Laser guided and stabilized welding (LGS-welding) is a process in which a laser beam irradiates an electrical heated plasma arc to set a path of increased conductivity. Therefore, the arc's energy can be spatial directed and the plasma burns more stable. The process must be distinguished from laser-hybrid welding, since only low power laser energy of a couple hundred Watts is used and the laser does not contribute significantly to the welding process in terms of energy input.

==Operation==

The principle of laser enhanced welding is based on the interaction between the electrical arc and laser radiation. Due to the optogalvanic effect (OGE) a channel of higher conductivity in the plasma is established along the path of the laser. Therefore, a movement of the laser beam results in a movement of the electrical arc. This effect is limited to a range of some millimeters, but shows the influence of the radiation to the plasma. A raise of welding speed of over 100% is described by using a diode laser with a wavelength of 811 nm without a significant loss in penetration depth. Furthermore, this technique is used in cladding. Depending on the welded material argon or argon with CO_{2} is used as shielding gas. The laser source must be tuned to emit at a wavelength of 811 nm and is focused into the plasma.

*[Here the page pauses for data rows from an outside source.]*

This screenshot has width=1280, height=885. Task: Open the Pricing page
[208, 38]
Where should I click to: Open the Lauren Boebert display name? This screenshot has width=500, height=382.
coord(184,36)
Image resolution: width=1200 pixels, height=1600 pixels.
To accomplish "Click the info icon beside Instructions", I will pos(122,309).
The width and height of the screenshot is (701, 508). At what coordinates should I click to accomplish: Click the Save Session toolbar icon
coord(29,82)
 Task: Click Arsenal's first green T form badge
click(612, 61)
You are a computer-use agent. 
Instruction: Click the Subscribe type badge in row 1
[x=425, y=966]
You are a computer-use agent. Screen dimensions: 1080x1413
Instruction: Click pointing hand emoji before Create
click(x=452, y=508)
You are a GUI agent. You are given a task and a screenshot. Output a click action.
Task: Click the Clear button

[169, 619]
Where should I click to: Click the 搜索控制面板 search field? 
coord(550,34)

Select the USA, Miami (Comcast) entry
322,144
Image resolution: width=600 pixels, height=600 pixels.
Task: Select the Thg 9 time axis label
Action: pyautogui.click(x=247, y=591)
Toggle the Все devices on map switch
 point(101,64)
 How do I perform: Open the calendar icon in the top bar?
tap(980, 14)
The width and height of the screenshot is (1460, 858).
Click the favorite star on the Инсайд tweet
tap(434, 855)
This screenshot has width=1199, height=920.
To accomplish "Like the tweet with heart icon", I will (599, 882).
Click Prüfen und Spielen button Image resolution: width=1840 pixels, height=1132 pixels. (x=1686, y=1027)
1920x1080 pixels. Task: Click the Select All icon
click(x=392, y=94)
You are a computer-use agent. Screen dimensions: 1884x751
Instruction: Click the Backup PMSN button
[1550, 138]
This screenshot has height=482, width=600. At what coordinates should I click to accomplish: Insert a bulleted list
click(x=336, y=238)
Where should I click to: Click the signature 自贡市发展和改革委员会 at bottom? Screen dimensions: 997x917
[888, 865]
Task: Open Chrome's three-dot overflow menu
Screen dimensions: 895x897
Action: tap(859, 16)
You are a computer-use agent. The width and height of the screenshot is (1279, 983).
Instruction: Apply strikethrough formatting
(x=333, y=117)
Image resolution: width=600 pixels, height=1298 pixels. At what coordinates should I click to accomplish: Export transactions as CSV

==Laser guided and stabilized GMA-Welding==

The process is used for welding thin metal sheets up to about 2 mm when welding in overlap or butt joint. LGS-GMA-welding is most advantageous when welding fillet welds. The guidance effect of the laser radiation forces the arc into the fillet. Therefore, a steady seam can be reached. Furthermore, the stabilization of the plasma enables the GMA-process to weld thin sheets without burning holes in the material.

===Equipment and setup===

The setup requires the GMA welding head tilted at 60° to the work piece surface. In order to realize a maximum overlap between the electric arc and the laser beam in the process area, the laser is installed upright to the workpiece and focused in the electrical arc. Standard welding equipment can be used for the process. The laser source is described above.

==Laser guided and stabilized double head TIG-welding==

In laser guided and stabilized double head TIG-welding the laser forces two arcs together. The goal of this technique is to increase the welding speed of TIG-welding without compromising the quality.

===Equipment and setup===

For this process two TIG-sources are needed and the laser described above. The TIG-torches are set up with the laser beam perpendicular in the middle. All welding modes of the two torches are possible (DC/DC, AC/AC, AC/DC).

==Laser guided and stabiliszed GMA-Cladding==

In LGS-GMA-cladding the stabilization effect is used enable the GMA-process to work with low energy. This is needed to reduce the penetration depth and therefore the dilution of base and deposition material. The combination of GMA-welding and a diode laser lead to a more cost effective and energy efficient process.

===Equipment and setup===

The setup for the LGS-GMA-cladding is almost alike the one for LGS-GMA-welding beside that the GMA-source needs to have a "Cold-MIG" process. This means, that the welding current is controlled my microcontrollers and produced by power electronics. That way not only the current peaks can be controlled, but also the slopes.

== External links and further reading==
- Project homepage at LZH (german)
- Wendelstorf, J.; Decker, I.; Wohlfahrt, H. 1994, Laser-enhanced gas tungsten arc welding (Laser-TIG), Welding in the World
- Cui, H., 1991, Untersuchungen der Wechselwirkung zwischen Schweißlichtbogen und fokussiertem Laserstrahl und der Anwendungsmöglichkeit kombinierter Laser-Lichtbogentechnik, . (German only)
- Paulini, J., Simon, G., 1993, A theoretical lower limit for laser power in laser-enhanced arc welding, J. Phys. D: Appl. Phys. 26 (1993) 1523-1527
- M. Schnick, S. Rose, U. Füssel, A. Mahrle, C. Demuth, E. Beyer: Numerische und experimentelle Untersuchungen zur Wechselwirkung zwischen einem Plasmalichtbogen und einem Laserstrahl geringer Leistung: DVS (German only)
- Cui, H., 1991, Untersuchungen der Wechselwirkung zwischen Schweißlichtbogen und fokussiertem Laserstrahl und der Anwendungsmöglichkeit kombinierter Laser-Lichtbogentechnik, . (German only)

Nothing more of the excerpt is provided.